— Start READING PASSAGE —

A way to play this would be to short or buy puts on
the Market Vectors Agribusiness ETF –
(MOO). MOO gives you exposure to a plethora of
agriculture related companies like DE, POT and more.
Oil
Much of oil’s recent run-up is due to potential supply issues
and has little or nothing to do with demand. If China were to
experience a hard landing, there is a good chance we would see both
West Texas and Brent Crude take a hit. Even an orderly
slowdown in the world's most poplulated country would help push oil
prices lower.
To play oil to the downside, you could short or buy puts in
the US Oil Fund ETF (USO). USO is not
an investment that you want to hold long for a while due to its
negative monthly roll yield. This negative roll yield is
caused by a normal “contango” in oil futures, where longer dated
futures cost more than short term futures. Taking a short
position in the USO is just fine.

— End READING PASSAGE —
— Start DATA LINES —

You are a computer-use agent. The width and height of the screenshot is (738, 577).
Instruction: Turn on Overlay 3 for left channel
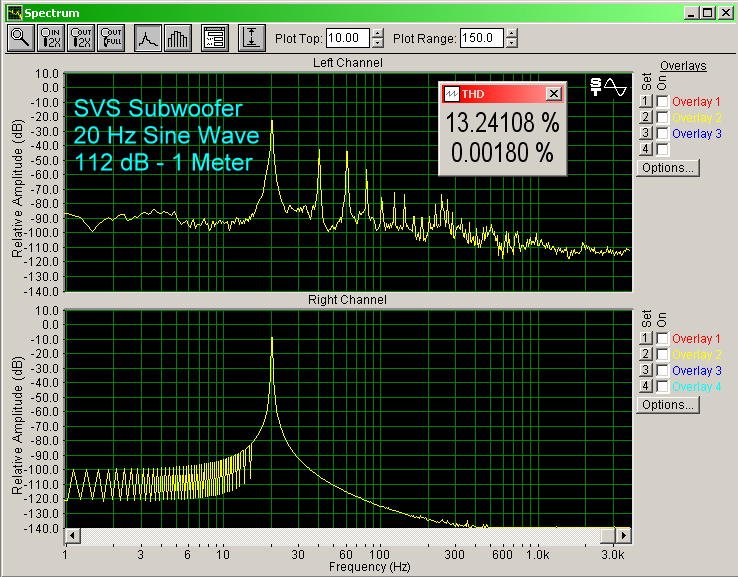point(662,134)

— End DATA LINES —

§ WHAT YOU HAVE TO DO
Please carry on the passage about betting against agriculture and oil prices, picking up right after its last sentence.

§ TASK RESULT
Steel
According to the Financial Times, China’s demand for steel has
soared over the past decade, with annual growth averaging 15%,
which now accounts for more than 40% of global steel
production. They are also the world’s largest consumer of
iron ore and account for 60% of all the steel traded globally in
2011.
Just last year China saw steel demand growth drop to 8% and many
analysts are expecting more dramatic slowdowns to be
announced. A dip in Chinese consumption would not only
adversely affect steelmakers and miners
like ArcelorMittal
(MT) and BHP Billiton (BHP), but also
the coke and coal miners like AK
Steel (AKS) and others (several of the producers like
MT and X also have coke plants) who supply the steelmakers.
The reality is that all these industries have been preparing as
best they can for China’s growth to slow, but if China experiences
the hard landing that many experts believe is likely, the
preparation will only mitigate the inevitable reduction in profit
for these companies.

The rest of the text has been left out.